By Reid Spencer NASCAR Wire Service November 18, 2018 at 6:39 pm
HOMESTEAD, Fla. – On Sunday night at Homestead-Miami Speedway, it was “The Big Three and Me” — with the “Me” being Joey Logano waging vehicular war against the three most prolific winners in the Monster Energy NASCAR Cup Series.
Now “Me” is a champion.
In a thrilling finish that featured all four Championship 4 drivers battling for the race victory and the title — and finishing 1-2-3-4 in the Ford EcoBoost 400 — Logano charged past defending series champion Martin Truex Jr. on Lap 256 of 267 and pulled away to win his first championship.
“Oh, my God, yes!” Logano screamed on his radio as his No. 22 Team Penske Ford flashed across the finish line 1.725 seconds ahead of Truex, establishing a handful of milestones in the process.
“We did it! We won the championship! I can’t believe it. I don’t know what to say. This team, (owner) Roger Penske, (crew chief) Todd Gordon, the pit crew. Oh, my God! They gave me the car I needed at the end to do my job. Put me in position to do my job. I couldn’t be more proud of them. We won the championship!
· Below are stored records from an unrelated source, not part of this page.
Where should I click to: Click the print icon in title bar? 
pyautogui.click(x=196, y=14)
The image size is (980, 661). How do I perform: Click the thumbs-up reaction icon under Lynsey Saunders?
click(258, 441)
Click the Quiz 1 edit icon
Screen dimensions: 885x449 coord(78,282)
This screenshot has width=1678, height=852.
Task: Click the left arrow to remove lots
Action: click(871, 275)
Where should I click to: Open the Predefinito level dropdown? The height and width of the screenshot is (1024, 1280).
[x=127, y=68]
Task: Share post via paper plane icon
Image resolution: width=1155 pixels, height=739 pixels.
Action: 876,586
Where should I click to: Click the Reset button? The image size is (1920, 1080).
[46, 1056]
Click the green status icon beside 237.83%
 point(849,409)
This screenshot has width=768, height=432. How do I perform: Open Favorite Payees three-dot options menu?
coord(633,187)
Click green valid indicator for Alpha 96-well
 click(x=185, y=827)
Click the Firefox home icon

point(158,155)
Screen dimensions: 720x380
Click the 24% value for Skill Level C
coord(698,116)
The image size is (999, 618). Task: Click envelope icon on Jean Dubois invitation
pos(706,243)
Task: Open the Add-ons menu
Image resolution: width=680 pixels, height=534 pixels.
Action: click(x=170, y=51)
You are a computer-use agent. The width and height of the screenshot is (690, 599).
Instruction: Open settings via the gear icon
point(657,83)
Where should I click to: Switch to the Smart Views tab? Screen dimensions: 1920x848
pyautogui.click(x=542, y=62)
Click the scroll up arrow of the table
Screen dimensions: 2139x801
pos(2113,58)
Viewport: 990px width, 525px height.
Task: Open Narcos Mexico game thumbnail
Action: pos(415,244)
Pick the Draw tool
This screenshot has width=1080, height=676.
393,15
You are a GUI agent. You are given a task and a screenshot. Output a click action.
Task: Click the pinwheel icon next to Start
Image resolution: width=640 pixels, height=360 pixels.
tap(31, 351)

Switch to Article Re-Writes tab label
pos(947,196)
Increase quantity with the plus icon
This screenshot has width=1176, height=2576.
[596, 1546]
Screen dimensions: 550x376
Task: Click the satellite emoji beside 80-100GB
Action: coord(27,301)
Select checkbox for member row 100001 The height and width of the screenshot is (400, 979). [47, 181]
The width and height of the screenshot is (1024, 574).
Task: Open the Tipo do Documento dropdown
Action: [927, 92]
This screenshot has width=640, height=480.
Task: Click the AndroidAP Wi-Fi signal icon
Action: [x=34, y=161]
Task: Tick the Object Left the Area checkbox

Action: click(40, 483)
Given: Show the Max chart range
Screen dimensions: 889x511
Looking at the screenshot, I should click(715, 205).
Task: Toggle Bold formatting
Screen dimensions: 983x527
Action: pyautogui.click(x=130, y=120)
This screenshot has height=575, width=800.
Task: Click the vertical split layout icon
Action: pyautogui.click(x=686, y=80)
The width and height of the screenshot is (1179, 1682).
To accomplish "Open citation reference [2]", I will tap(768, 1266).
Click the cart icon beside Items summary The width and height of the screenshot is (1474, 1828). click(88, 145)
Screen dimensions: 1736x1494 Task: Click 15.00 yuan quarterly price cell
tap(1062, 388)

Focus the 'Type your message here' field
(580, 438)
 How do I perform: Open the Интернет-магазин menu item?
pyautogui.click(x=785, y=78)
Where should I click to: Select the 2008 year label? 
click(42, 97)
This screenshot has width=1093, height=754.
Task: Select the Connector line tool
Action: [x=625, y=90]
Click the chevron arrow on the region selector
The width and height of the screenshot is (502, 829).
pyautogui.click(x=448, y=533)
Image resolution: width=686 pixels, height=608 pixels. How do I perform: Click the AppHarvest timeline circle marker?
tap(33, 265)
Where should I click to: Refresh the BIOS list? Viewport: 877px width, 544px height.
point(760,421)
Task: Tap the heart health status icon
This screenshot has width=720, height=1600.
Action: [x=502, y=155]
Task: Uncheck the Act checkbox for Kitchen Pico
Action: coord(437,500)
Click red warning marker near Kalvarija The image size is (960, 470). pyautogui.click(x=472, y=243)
Oh, my God!”
The victory was Logano’s third of the season, his first at the 1.5-mile track and the 21st of his career. With the win, he sealed the first manufacturer’s championship for Ford since 2002 and the first driver’s championship for the car maker since Kurt Busch won the first Playoffs in 2004.
It was the first title for the Ford Fusion. It was also the last title for the Ford Fusion, which will be replaced by the Mustang in the Cup Series next season. It was the second championship for Penske, who got his first in 2012 when Brad Keselowski beat Clint Bowyer and Jimmie Johnson for the top prize in stock-car racing.
Keselowski figured prominently in Sunday’s outcome, but not as a contender. With 21 laps left, Truex passed Logano for third place and took off in pursuit of eventual third-place finisher Kevin Harvick, who was running second at the time, with Kyle Busch holding the lead on old tires, hoping for a caution.
On Lap 247, Busch’s prayer was answered. Contact from Keselowski’s Ford sent the Toyota of Daniel Suarez spinning to cause the fifth caution of the race. That yellow flag changed everything. Busch got the caution he needed to get back into contention, and Logano got the chance he needed to win the championship.
Busch was first off pit road and led the field to green on Lap 253, but Truex surged past him in the first corner with Logano following into second place. Three laps later, Logano made a breathtaking charge into Turn 1 and sped around Truex to the outside. Game over.
“My car was really good on entry all day,” Logano said, in what may be the understatement of Ford Championship Weekend.
The victory was the culmination of week in which Logano had declared himself the favorite despite his total of two victories entering the race, compared with eight each for Harvick and Busch and four for Truex.
“We were the favorite, like I told you before the race started,” Logano said in Victory Lane. “I’m so proud of everybody for rising to the occasion. We executed down the stretch like nobody’s business.”
In his excitement after taking the checkered flag, Logano thought he had pulled a muscle, but the pain was well worth it.
“Man, I worked my whole life to get here,” Logano said. “To win a championship. We’ve been so close. It has been 10 seasons of fighting for this. I wasn’t sure we were going to get it, but Todd made a good adjustment at the end, and we had that no-quit attitude.”